Extract to read
((
Erin Explores

by Erin Elaine

The Giant’s Causeway

After a beautiful (and at times terrifying) drive along the breathtaking Antrim Coast, I arrived at the Giant’s Causeway. After some frustration at the Giant’s Causeway Visitor’s Centre, I made my way down to the causeway by the shore.


This place is absolutely breathtaking. Walking along the endless columns, feeling the wind in my hair. Looking out across the water. Imagining the first people to discover this place and create the legend.


I loved watching the waves rush up over the shorter columns and then recede again. I marveled at how many thousands of years this formation has existed, and wondered when erosion or a rising sea level would make it fade into memory.


It is an ideal place to sit and relax and think about one’s life.

It’s a great place to share with your family.


It’s a place to connect with the past, and to realize that someone who visited over 130 years ago probably felt the exact same awe and wonder as you.



The Giant’s Causeway is an incredibly beautiful place and I’m so glad I was able to visit.

4 comments on “The Giant’s Causeway

  1. dr dave southall
    June 3, 2015

    Hi Erin,
    As a former resident of 25 years within half a mile of the Causeway and an ex-member of the National trust I heartily agree with your comments about the visitor centre. I think the building itself is a monstrosity. I did go in ONCE but only because NT members not charged. The NT own the centre while the car park is owned by the the local county council so in the past u had to pay for the car park while GC was free as is the present arrangement. I am surprised that u were continually asked if u had parked a car. That facility only caters for less than 10% of visitors with most arriving by coach or park and ride from bushmills. There is a very indiscreet sign somewhere which directs you how to walk to the stones along the tarmac shuttle bus route (cost about £1 if u dont or cant walk) Regetably the whole set up is now geared to get visitors to spend money in the centre, even if you want just a coffee u have to pay the entry fee. The NT certainly gives visiting tourists the erroneous impression that you have to pay to visit the stones. This is one of the reasons why my wife and i resigned our membership. Some consolation is that u didnt miss anything not going into the centre. Just a lot of overpriced trash. Glad you enjoyed the actual causeway and the rest of your trip to N.I.and ROI if u went there.
))
Information provided
((
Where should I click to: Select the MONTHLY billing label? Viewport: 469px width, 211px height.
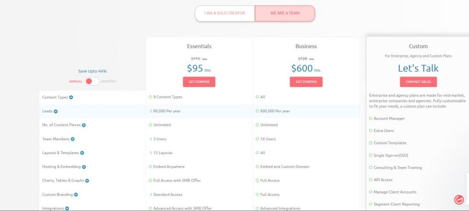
))
Request 1
In the Giant's Causeway post, how many years did the commenter live near the Causeway?
Request 2
Please rewrite everything in the Giant's Causeway post from "After a beautiful" down to "with your family.", with "waves" changed to "swells".

Correct result 1
25 years, within half a mile of it.

Correct result 2
After a beautiful (and at times terrifying) drive along the breathtaking Antrim Coast, I arrived at the Giant’s Causeway. After some frustration at the Giant’s Causeway Visitor’s Centre, I made my way down to the causeway by the shore.


This place is absolutely breathtaking. Walking along the endless columns, feeling the wind in my hair. Looking out across the water. Imagining the first people to discover this place and create the legend.


I loved watching the swells rush up over the shorter columns and then recede again. I marveled at how many thousands of years this formation has existed, and wondered when erosion or a rising sea level would make it fade into memory.


It is an ideal place to sit and relax and think about one’s life.

It’s a great place to share with your family.